Most professionals would agree that the most important pieces of kit for getting a great mix are your speakers and the room that they're placed in. But let's face it: many computer musicians are using low-end monitors in rooms that were never designed for studio use, often with limited scope for installing acoustic treatment products like bass traps and foam panels.
Enter IK Multimedia's ARC System - that's Advanced Room Correction System - which claims to compensate for the frequency and phase distortions caused by your monitors and room. The idea is to shift the sound of your setup towards a flat/neutral one, which is desirable for accurate mixing.
The package consists of a calibrated mic, measurement software and a plug-in. You hook the mic up to your audio interface, run the measurement software, and place the mic in a series of positions while test 'chirps' are blasted through your speakers.
You can now place the ARC plug-in on your master channel - it will do its best to compensate for your system's bumpy frequency response, allowing you to hear what's going on in your mixes with greater accuracy.

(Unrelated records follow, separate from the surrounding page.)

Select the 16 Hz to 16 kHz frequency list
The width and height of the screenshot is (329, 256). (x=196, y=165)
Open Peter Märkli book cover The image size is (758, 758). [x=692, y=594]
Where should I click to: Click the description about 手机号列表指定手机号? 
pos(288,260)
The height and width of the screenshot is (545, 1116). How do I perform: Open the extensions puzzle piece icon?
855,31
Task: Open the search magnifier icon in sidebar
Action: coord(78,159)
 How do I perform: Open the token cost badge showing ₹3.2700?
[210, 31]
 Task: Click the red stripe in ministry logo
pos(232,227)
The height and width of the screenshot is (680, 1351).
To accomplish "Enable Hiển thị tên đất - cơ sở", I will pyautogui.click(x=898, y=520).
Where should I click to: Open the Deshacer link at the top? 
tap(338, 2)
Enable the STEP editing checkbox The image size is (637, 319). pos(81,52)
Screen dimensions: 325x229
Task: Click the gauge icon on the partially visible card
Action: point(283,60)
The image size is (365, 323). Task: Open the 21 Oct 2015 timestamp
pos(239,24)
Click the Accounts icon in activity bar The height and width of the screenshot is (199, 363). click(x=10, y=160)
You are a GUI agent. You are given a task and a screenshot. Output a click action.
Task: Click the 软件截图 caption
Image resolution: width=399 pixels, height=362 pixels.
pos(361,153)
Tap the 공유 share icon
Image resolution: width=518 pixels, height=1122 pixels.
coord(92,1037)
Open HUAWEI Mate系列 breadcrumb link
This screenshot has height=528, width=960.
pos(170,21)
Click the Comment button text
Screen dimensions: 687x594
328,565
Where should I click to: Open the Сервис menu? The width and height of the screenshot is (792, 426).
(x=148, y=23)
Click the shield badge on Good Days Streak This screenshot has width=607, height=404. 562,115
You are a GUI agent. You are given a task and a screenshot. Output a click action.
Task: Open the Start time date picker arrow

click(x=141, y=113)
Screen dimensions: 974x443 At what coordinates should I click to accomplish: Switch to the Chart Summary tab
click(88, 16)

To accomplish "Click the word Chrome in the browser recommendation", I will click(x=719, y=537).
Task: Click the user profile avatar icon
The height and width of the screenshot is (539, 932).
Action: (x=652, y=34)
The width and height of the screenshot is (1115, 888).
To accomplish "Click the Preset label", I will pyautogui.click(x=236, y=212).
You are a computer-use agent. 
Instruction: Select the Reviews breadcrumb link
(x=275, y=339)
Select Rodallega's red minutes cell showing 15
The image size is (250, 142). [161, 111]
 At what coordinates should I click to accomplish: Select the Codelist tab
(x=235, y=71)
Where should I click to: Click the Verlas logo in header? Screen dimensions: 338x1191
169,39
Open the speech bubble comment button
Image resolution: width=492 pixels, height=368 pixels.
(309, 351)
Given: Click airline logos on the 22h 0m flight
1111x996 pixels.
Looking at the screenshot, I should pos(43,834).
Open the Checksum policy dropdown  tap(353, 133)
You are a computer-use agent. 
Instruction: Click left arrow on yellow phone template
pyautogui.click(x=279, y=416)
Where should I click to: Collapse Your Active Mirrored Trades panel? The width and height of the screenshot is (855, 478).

Improvements in v2 are evident from the off, with fewer mic measurements needed. IK claims sonic improvements for v2 too, and compared to v1, we experienced bass that was tighter and more consistent - especially audible with gliding bass and deep dance kicks - as well as clearer midrange/treble. This global improvement to absolutely everything coming out of your speakers is worth the upgrade fee alone.
But what if, for example, you've gotten so used to your speakers/room being overly bassy that you just can't get used to ARC's (technically more accurate) flattened response? With the new custom profile feature, you can create four 'target' EQ curves, so you could use this to dial some of that bottom end back in, for comfort. This addition is practical and most welcome, so long as you understand its specific purpose.
Also new are Virtual Monitoring profiles that ably mimic a diverse range of speakers, such as 80's White (Yamaha NS10), Boom Box, Car Stereo, Laptop Speakers, etc. It's always a great idea to try your mixes out on different systems, and this is an ultra-convenient way of doing so.
A new Combined L/R Correction option gives a tad more definition in the centre pan position (and less at the edges of the stereo field). We found it useful whenever we wanted to focus on the central elements in the mix, like the drums.
Gain staging is simpler due to separate Trim and overall Volume knobs. The latter is housed in the new Monitor section, where you also have Dim/Mute switches and a mid/side solo'in. These controls can be mapped via MIDI learn.
On the downside, there's still no option for automatic bypass during mixdown, so you have to disable ARC System every time. You can't MIDI map the Correction On/Off button either, which could've at least made it easy to switch off via a MIDI controller.
Speaking of MIDI control, it's a shame you can't use it to switch between Virtual Monitoring profiles, to achieve the gratifyingly instant button-punching speaker-switching of a hardware monitor controller.
Grumbles aside, ARC System 2 lives up to IK's hype: it improves the sound of a studio setup - in some cases radically - and so helps you to create better mixes more easily. ARC doesn't make acoustic treatment or better monitors unnecessary - and it doesn't claim to - but it should be considered along with them as a potent sonic upgrade.